→ DIRECTIONS FOR THIS TASK: Only a slice of the listing below is wanted. Retype the lines from the one containing "Designed by underscore (161, 822)" through the one containing "Our Team (80, 78)", exactly, both ends included.

→ DATA UNDER STUDY:

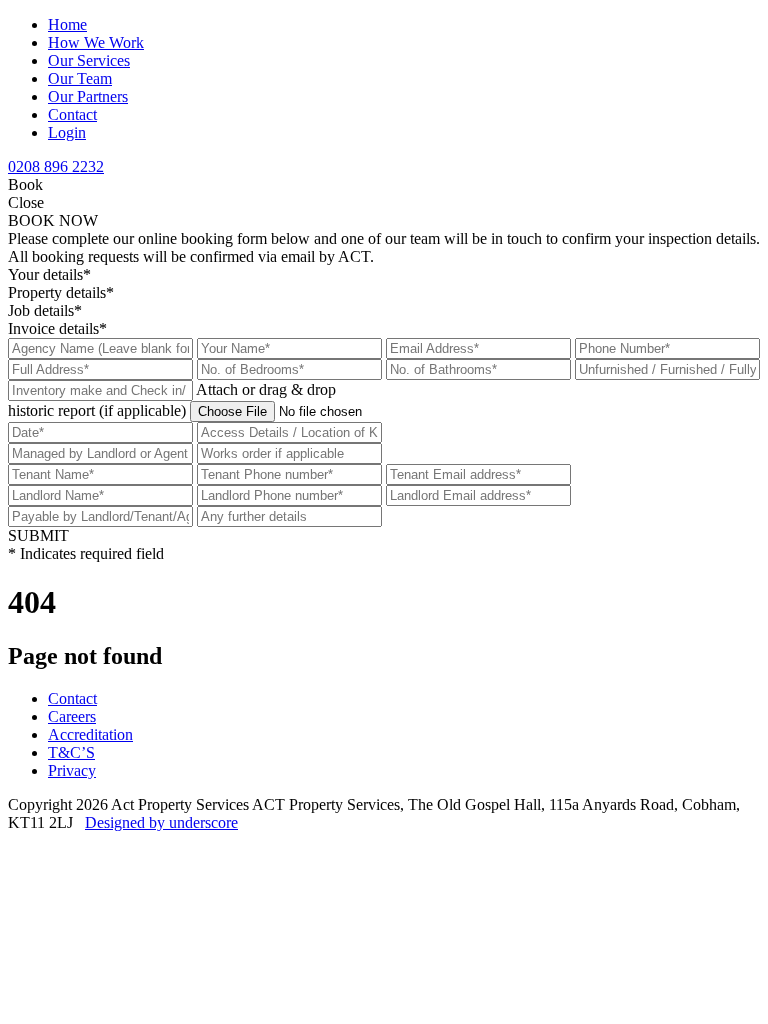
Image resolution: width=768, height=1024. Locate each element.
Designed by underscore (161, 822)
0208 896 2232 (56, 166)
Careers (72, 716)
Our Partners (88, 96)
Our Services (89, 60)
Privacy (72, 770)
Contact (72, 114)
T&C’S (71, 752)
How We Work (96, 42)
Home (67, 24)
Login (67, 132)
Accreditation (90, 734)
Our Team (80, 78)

...

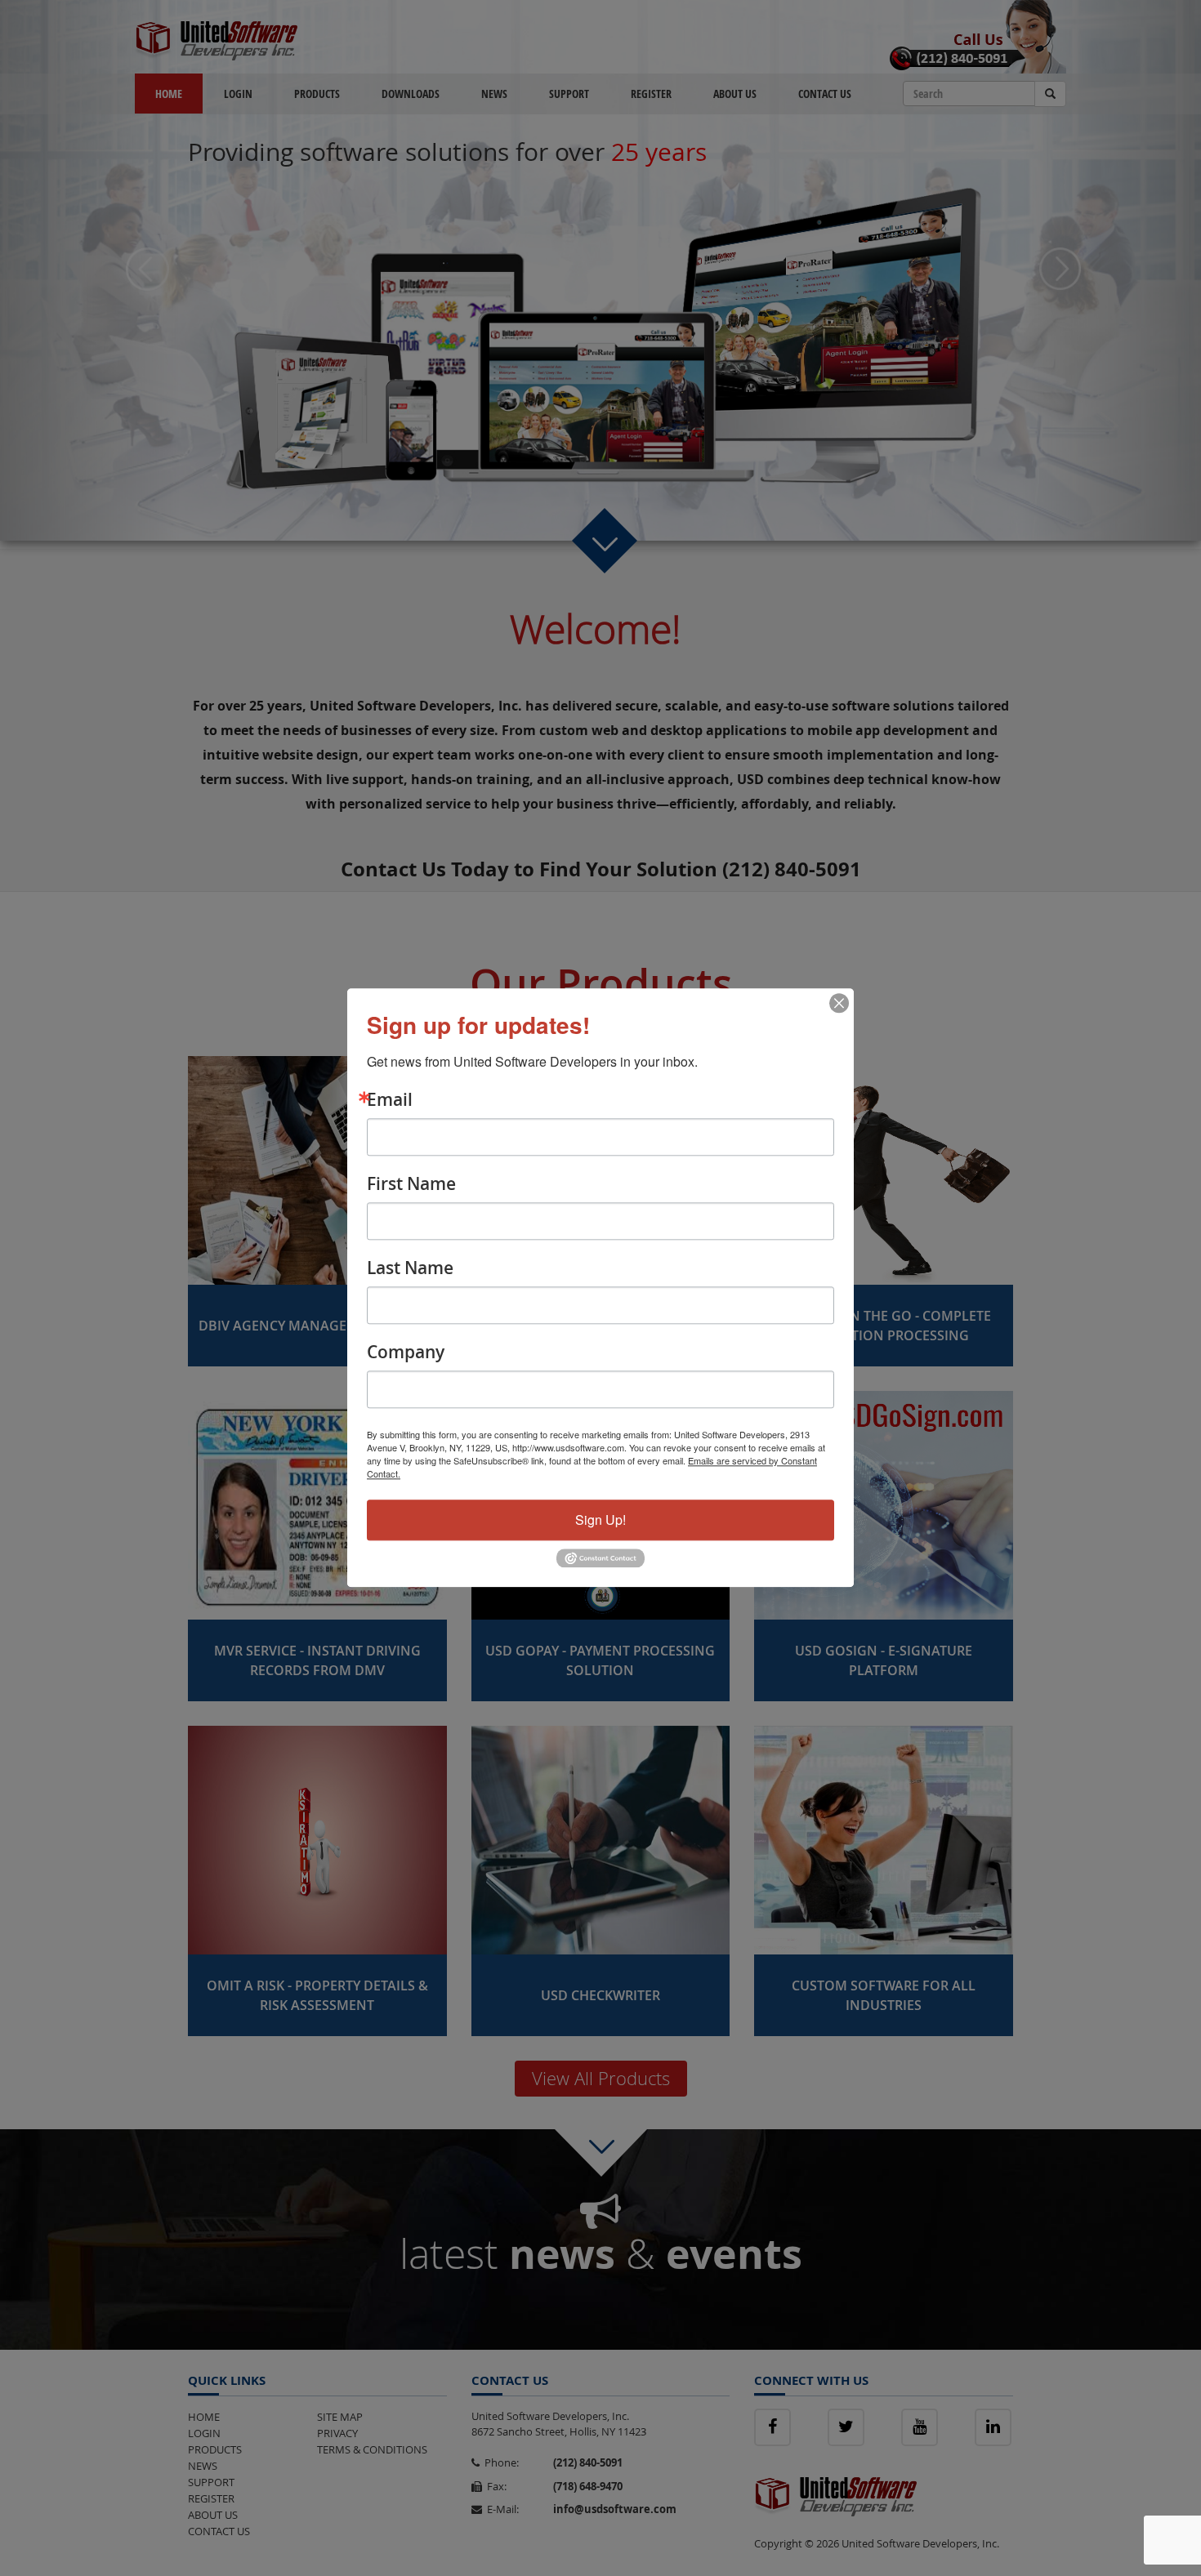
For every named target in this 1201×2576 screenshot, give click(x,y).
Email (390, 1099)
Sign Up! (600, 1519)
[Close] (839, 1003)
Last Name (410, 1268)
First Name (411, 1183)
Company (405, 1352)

→ SOLUTION:
Designed by underscore (161, 822)
0208 896 2232 (56, 166)
Careers (72, 716)
Our Partners (88, 96)
Our Services (89, 60)
Privacy (72, 770)
Contact (72, 114)
T&C’S (71, 752)
How We Work (96, 42)
Home (67, 24)
Login (67, 132)
Accreditation (90, 734)
Our Team (80, 78)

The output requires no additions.